> _Your task_
Provide only the number of lines in the data below that contain the word "computer".

[[ Supplied data open ]]

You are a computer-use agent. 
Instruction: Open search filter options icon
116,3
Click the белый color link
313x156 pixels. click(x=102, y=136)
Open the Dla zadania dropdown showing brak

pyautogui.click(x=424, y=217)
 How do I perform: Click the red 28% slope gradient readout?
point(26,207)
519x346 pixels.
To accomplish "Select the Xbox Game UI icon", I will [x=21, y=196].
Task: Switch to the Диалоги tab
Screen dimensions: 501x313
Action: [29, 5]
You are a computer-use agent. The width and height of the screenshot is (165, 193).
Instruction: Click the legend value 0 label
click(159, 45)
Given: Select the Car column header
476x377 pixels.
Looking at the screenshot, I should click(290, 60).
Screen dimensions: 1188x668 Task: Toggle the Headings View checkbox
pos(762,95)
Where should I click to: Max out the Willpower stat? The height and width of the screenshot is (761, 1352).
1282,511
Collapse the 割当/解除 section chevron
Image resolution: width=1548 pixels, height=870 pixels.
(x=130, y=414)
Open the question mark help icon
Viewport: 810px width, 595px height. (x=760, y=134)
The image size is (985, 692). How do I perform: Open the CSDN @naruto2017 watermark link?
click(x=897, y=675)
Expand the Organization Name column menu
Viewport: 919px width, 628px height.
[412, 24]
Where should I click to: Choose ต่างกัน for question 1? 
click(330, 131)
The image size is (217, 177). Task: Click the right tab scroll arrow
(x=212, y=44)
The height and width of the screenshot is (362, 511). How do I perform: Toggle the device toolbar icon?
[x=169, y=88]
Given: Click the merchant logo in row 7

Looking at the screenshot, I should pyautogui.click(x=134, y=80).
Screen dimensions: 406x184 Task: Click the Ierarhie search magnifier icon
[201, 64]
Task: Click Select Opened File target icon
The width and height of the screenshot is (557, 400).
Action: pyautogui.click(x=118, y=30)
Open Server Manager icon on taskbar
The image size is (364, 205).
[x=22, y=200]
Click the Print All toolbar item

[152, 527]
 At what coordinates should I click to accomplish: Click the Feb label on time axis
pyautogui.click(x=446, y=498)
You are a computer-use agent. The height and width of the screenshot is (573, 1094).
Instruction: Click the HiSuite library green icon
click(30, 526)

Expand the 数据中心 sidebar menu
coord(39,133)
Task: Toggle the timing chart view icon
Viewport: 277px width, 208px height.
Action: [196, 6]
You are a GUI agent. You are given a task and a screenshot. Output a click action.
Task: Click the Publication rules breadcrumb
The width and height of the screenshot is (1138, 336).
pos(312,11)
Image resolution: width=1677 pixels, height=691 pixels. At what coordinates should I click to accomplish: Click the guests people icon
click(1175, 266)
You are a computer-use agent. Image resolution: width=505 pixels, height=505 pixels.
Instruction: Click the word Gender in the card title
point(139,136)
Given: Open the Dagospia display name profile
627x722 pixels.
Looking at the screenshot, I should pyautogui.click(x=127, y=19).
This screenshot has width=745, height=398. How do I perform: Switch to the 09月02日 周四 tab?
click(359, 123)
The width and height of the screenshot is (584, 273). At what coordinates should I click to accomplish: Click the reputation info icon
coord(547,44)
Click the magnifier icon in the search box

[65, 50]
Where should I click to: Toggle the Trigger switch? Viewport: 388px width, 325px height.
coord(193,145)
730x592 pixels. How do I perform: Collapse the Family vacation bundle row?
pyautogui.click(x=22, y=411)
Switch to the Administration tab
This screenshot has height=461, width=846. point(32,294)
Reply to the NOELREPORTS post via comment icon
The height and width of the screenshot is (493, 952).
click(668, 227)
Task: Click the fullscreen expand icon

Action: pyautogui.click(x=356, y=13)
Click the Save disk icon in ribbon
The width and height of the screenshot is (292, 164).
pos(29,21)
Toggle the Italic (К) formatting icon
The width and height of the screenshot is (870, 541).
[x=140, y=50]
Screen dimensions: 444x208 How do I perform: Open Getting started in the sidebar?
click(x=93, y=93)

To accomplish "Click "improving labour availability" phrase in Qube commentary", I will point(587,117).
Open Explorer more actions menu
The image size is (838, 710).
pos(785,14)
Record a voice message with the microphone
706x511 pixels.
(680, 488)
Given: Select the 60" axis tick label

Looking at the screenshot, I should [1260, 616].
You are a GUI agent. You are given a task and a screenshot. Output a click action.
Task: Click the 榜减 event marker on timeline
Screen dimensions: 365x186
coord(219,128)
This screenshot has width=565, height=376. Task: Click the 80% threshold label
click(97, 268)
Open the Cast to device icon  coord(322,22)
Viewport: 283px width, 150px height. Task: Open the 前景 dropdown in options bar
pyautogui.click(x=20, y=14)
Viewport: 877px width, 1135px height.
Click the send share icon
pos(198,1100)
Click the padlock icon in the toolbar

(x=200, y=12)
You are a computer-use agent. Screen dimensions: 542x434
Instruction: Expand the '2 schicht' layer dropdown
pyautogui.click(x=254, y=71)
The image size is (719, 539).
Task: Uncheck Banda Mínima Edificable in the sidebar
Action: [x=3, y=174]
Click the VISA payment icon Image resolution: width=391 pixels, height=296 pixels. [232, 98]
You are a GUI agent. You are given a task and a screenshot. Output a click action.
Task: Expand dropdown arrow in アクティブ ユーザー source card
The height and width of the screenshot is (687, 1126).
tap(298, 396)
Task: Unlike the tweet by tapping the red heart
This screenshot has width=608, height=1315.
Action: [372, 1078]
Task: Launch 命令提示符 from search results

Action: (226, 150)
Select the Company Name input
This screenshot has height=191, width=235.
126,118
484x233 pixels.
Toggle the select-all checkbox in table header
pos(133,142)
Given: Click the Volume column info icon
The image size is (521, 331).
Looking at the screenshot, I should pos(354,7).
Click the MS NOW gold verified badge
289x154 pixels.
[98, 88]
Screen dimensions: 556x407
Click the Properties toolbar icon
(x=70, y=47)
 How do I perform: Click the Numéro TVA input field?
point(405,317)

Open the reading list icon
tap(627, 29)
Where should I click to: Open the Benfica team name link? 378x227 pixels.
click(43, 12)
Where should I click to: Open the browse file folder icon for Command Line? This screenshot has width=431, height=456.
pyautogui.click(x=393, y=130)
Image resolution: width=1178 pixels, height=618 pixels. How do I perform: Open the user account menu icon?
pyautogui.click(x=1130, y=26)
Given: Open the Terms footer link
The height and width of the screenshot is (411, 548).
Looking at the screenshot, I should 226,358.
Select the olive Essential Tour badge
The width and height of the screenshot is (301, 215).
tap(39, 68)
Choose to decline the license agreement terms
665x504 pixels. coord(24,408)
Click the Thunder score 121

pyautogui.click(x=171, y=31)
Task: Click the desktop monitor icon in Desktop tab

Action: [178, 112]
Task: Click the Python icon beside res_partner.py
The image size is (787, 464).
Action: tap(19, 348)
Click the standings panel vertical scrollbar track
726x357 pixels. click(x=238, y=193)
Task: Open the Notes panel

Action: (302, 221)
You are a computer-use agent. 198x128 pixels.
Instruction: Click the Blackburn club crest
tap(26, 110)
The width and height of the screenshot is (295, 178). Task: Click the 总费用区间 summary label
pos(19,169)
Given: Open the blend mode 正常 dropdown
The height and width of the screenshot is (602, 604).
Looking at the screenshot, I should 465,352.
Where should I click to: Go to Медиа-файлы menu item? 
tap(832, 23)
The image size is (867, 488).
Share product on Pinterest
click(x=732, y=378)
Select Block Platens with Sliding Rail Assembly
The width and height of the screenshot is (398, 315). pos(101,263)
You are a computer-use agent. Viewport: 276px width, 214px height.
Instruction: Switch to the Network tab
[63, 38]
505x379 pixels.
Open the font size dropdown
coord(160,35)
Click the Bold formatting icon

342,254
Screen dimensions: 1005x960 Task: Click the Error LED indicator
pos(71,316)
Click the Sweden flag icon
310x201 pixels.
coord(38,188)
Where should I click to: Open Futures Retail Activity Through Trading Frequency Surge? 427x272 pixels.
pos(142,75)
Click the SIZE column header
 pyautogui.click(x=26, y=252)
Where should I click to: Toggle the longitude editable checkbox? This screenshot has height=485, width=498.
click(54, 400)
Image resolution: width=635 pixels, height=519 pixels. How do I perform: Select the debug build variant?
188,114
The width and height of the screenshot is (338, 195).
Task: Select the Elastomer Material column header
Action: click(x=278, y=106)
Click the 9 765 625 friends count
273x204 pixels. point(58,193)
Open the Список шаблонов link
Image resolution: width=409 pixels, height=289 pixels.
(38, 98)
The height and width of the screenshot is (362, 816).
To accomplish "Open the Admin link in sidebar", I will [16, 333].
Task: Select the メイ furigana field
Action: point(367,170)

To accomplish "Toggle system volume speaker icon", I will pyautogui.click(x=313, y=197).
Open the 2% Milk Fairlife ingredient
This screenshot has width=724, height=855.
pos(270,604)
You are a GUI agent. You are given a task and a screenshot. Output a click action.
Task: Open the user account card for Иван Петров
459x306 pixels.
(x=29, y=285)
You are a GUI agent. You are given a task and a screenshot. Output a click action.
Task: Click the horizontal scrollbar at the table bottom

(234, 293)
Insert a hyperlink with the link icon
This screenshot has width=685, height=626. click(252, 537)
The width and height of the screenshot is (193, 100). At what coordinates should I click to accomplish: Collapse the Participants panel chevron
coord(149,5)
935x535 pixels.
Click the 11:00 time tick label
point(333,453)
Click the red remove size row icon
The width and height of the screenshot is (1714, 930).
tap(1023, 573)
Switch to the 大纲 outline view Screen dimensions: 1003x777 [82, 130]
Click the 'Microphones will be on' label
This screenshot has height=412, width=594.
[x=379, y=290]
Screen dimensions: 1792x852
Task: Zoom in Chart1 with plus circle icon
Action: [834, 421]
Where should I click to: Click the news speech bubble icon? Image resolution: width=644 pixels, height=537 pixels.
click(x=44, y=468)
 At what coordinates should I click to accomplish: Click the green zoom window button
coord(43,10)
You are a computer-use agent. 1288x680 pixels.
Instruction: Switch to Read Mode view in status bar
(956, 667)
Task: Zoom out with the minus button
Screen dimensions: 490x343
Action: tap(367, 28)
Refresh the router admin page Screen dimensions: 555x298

[[ Supplied data closed ]]

> _Output of the task_
8